Hi, after I talked about Julia to collegues some weeks ago, I somehow wanted to plot Julia sets (Wikipedia), simply because I thougt it to be a funny example.
To play with it I used Interact.jl.
The current result is this 82 liner: Github gist
I tried to get rid of slow things I knew about:
use existing arrays instead of creating new ones
tried to avoid type changes
Then I attempted to utilize my 8 core Ryzen with 15 threads, by partitioning the image (its hight) into batches, and use @threads
Check out the performance tips, particularly the very first one, which is “Avoid global variables”. Your code is entirely based on non-constant global variables, which have a huge negative performance impact. If you can rewrite it to avoid global variables entirely you should see a significant improvement.
Checkout the julia fractal code from @sdanischhere, but keep in mind that this was pre 1.0 and I don’t know the current state of GPUArrays, but same code should also work with CUArrays.
function juliaset(z0, c, maxiter)
z = z0
for i in 1:maxiter
abs2(z) > 4f0 && return (i - 1) % UInt8
z = z * z + c
end
return maxiter % UInt8 # % is used to convert without overflow check
end
function threaded(output, input, c)
Threads.@threads for i in eachindex(input)
@inbounds output[i] = juliaset(input[i], c, 255)
end
return output
end
# scale should change with picture size
scale = 200.0 # the greater the more details
width, height = 800, 700
x = -0.5; y = 1.2
c = x+y*im
xvalues = LinRange(-width/2, width/2, width) ./ scale
yvalues = LinRange(-height/2, height/2, height) ./ scale
inputmatrix = xvalues' .+ yvalues .* im
result = fill(UInt(8), height, width)
@time threaded(result, inputmatrix, c)
That should be faster… You could make it even faster with an inner loop, that can be SIMD accelerated
Wrong: Using your version of juliaset(…) immediately was actually slower, but @code_warntype pointed out that in z = z0 and thus in abs2(z) the type was assumed to be Any. I take this paragraph back. Tried to reproduce this with a fresh REPL, and it was fast now. Sorry.
Using your function as function juliaset(z0 :: Complex{Float64}, c, maxiter) is three times faster than mine. This is cool!
Make sure you have 3 for optimization level
Might not change anything, but I remember that 03 pretty much only enabled better optimizations for reducing over a variable in a loop, which we are actually doing here…
I come to the conclusion that I don’t know yet what I’m doing; getting results all over the place.
So finally updated the gist again.
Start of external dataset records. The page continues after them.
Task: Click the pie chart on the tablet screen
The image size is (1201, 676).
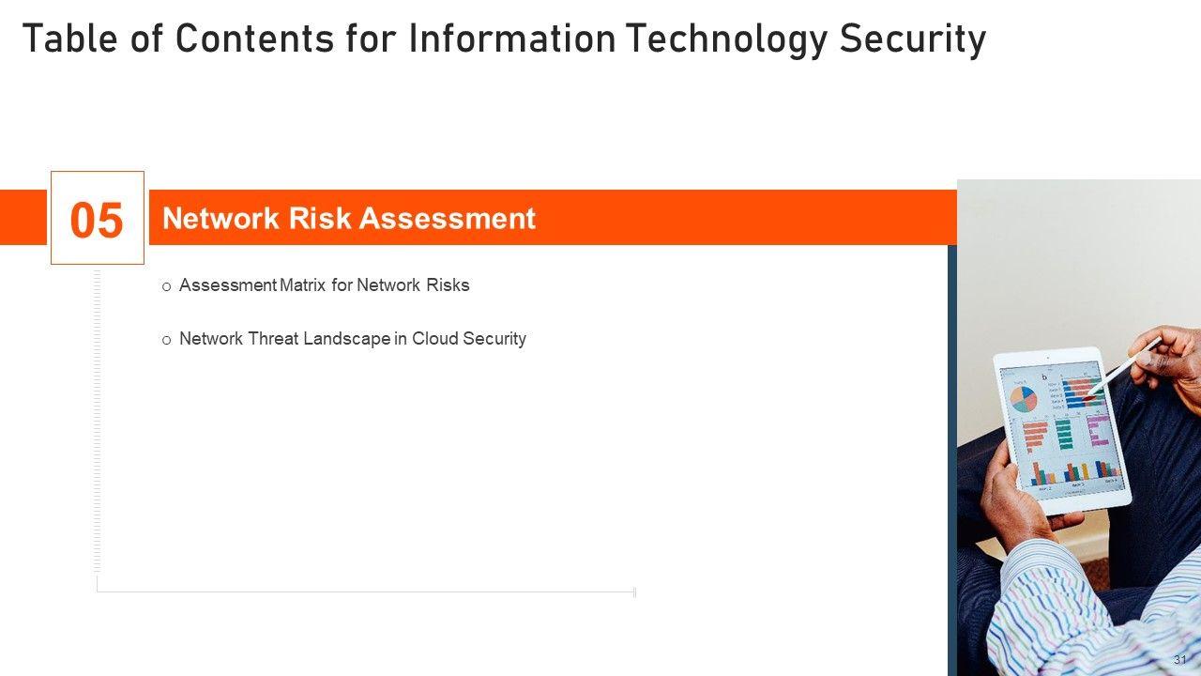Action: 1023,400
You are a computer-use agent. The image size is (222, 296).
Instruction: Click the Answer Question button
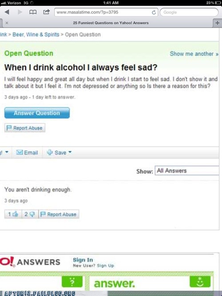pyautogui.click(x=37, y=113)
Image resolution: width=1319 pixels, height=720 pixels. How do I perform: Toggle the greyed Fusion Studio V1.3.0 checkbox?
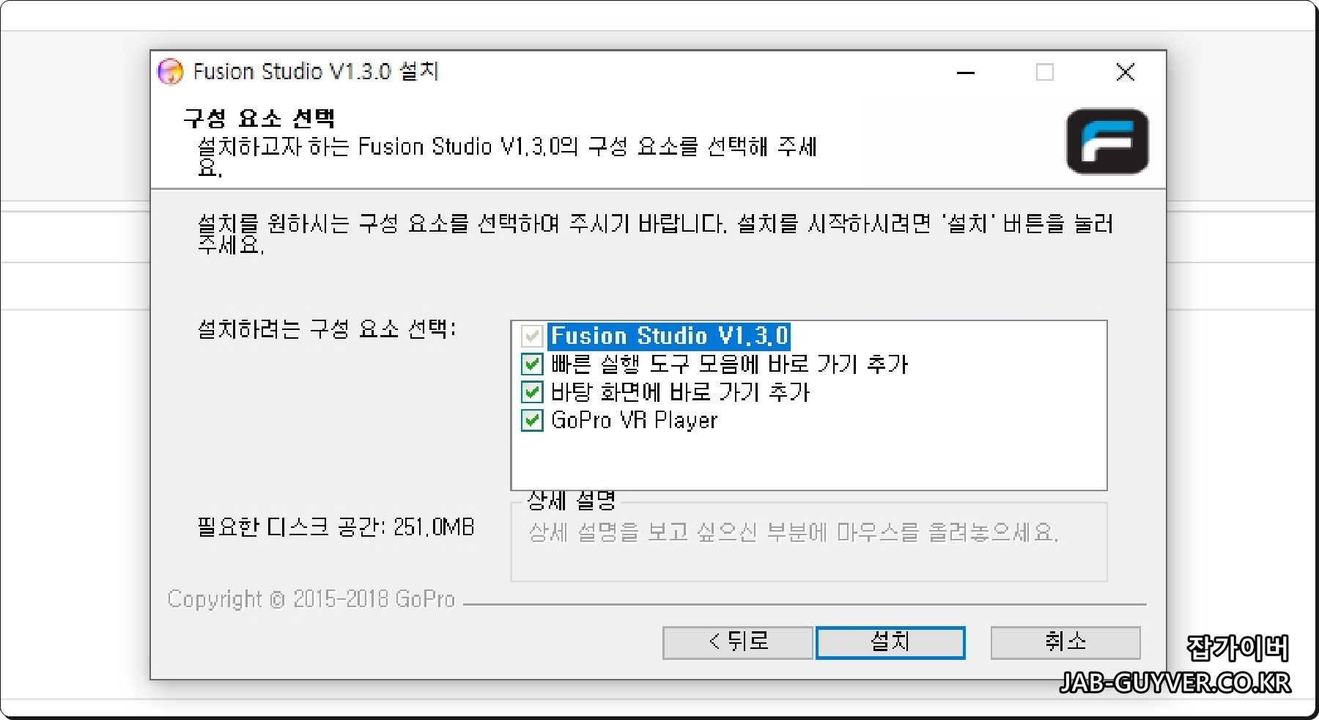532,336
Gist
j(…) is now a comparing test, calling (at)btimes for both our code versions.
simon:
12.790 ms (116 allocations: 13.72 KiB)
zenon:
34.274 ms (2085420 allocations: 57.48 MiB)
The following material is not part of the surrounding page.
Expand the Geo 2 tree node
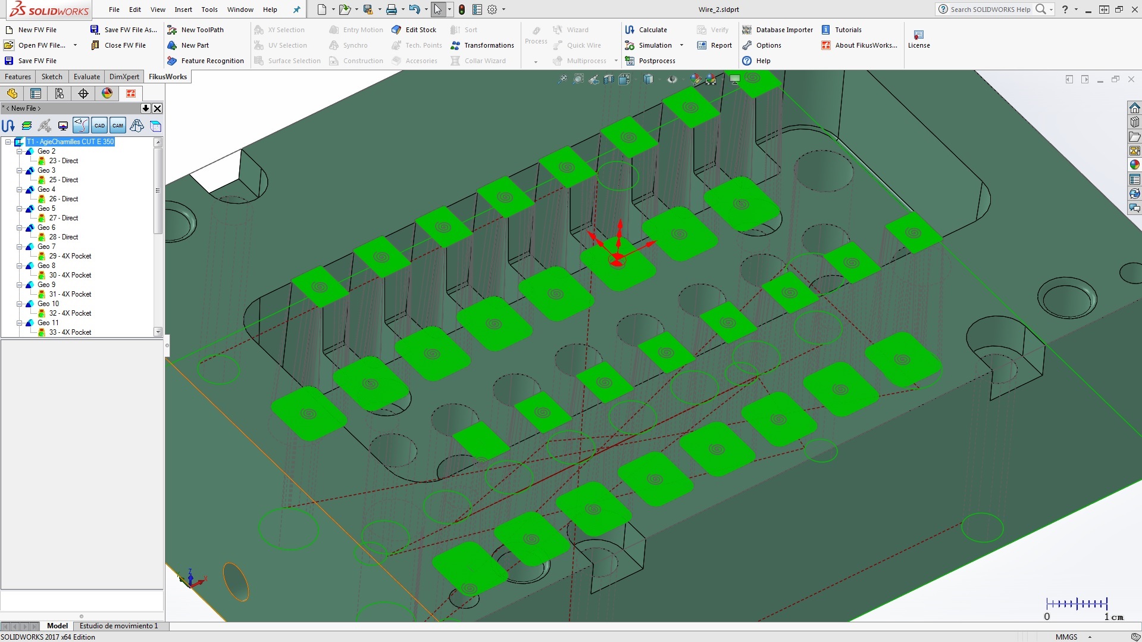1142x642 pixels. coord(20,151)
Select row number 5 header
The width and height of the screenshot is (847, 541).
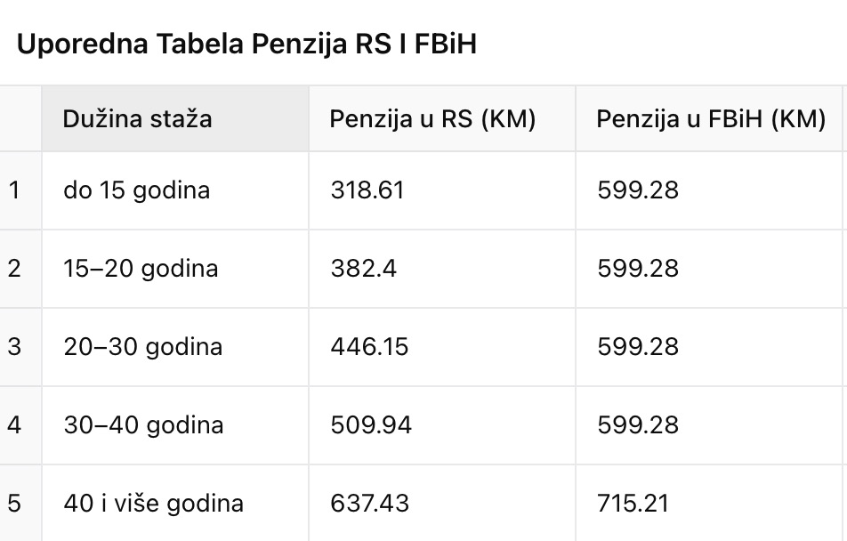coord(14,503)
Well this is AFTER I changed my code:
corrected UInt to a concrete UInt32 (change to 32 from 8, seems to do no harm) in my inner loop.
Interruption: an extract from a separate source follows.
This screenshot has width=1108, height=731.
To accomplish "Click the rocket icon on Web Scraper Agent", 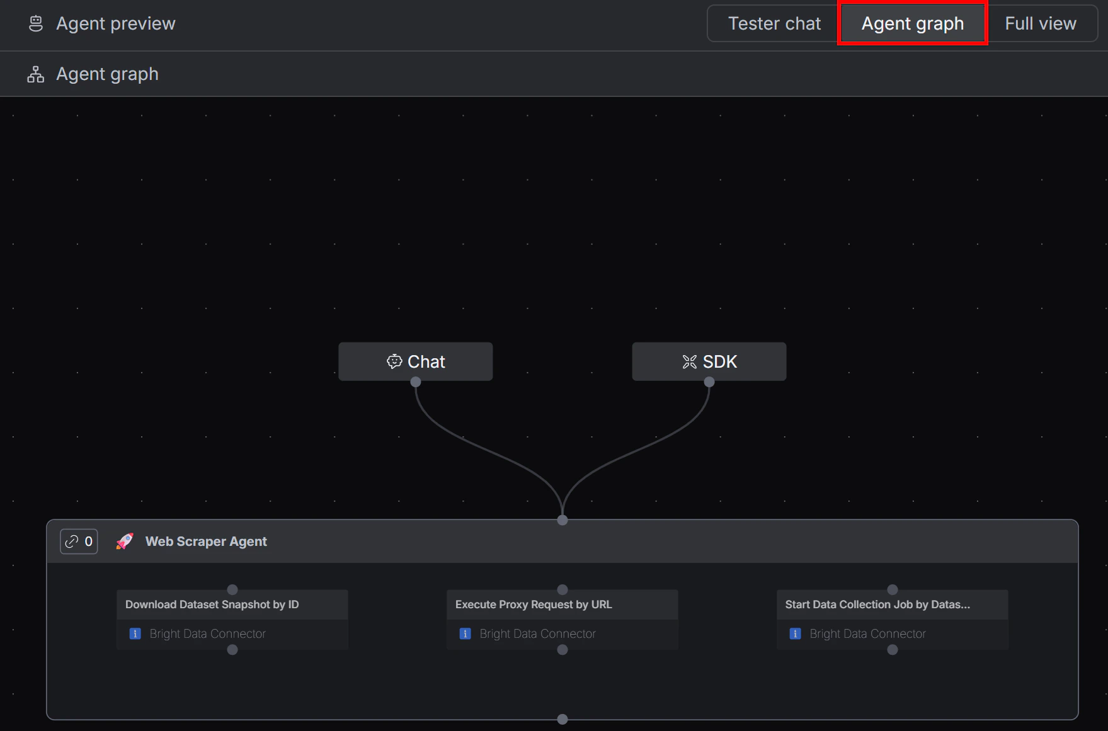I will tap(125, 541).
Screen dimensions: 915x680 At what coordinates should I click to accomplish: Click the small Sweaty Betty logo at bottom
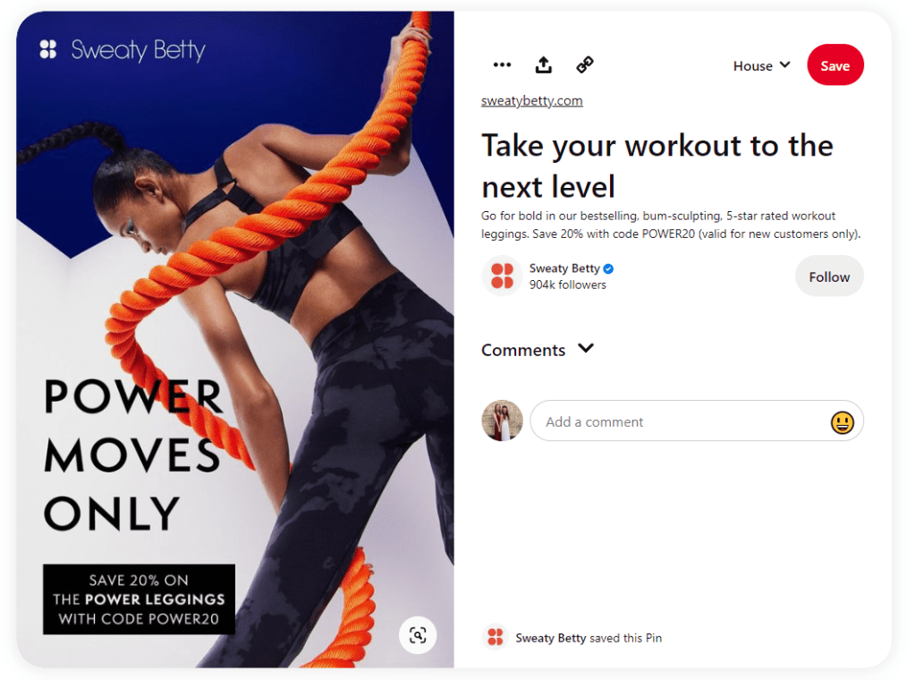pos(495,637)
replaced z^2 by z*z (from your code), inner loop
replaced abs by abs2, which seems to be much faster for Complex{Float64} (from your code), inner loop
4.used (at)inbounds (from your code), but that seemed not to change anything.
So. Many thanks.
I have to leave the large computer again, for 3 days. That was fun!
Having a quick look at the code, a couple of thoughts:
batchify could be replaced by Iterators.partition? But it also should be unnecessary because @threads already statically partitions the work into nthreads batches, I think.
In juliaSet you use for y = 1:width. This likely kills performance because width is a global variable. You can use size(dataGrid,2) instead.
In the latest version I can see, there’s still the use of global width in:
function juliaSet(batches, valueGrid, dataGrid, c)
@threads for batch in batches
for x in batch
for y = 1:width
@inbounds dataGrid[x,y] = julia(valueGrid[x,y], c, MAXITER)
end
end
end
end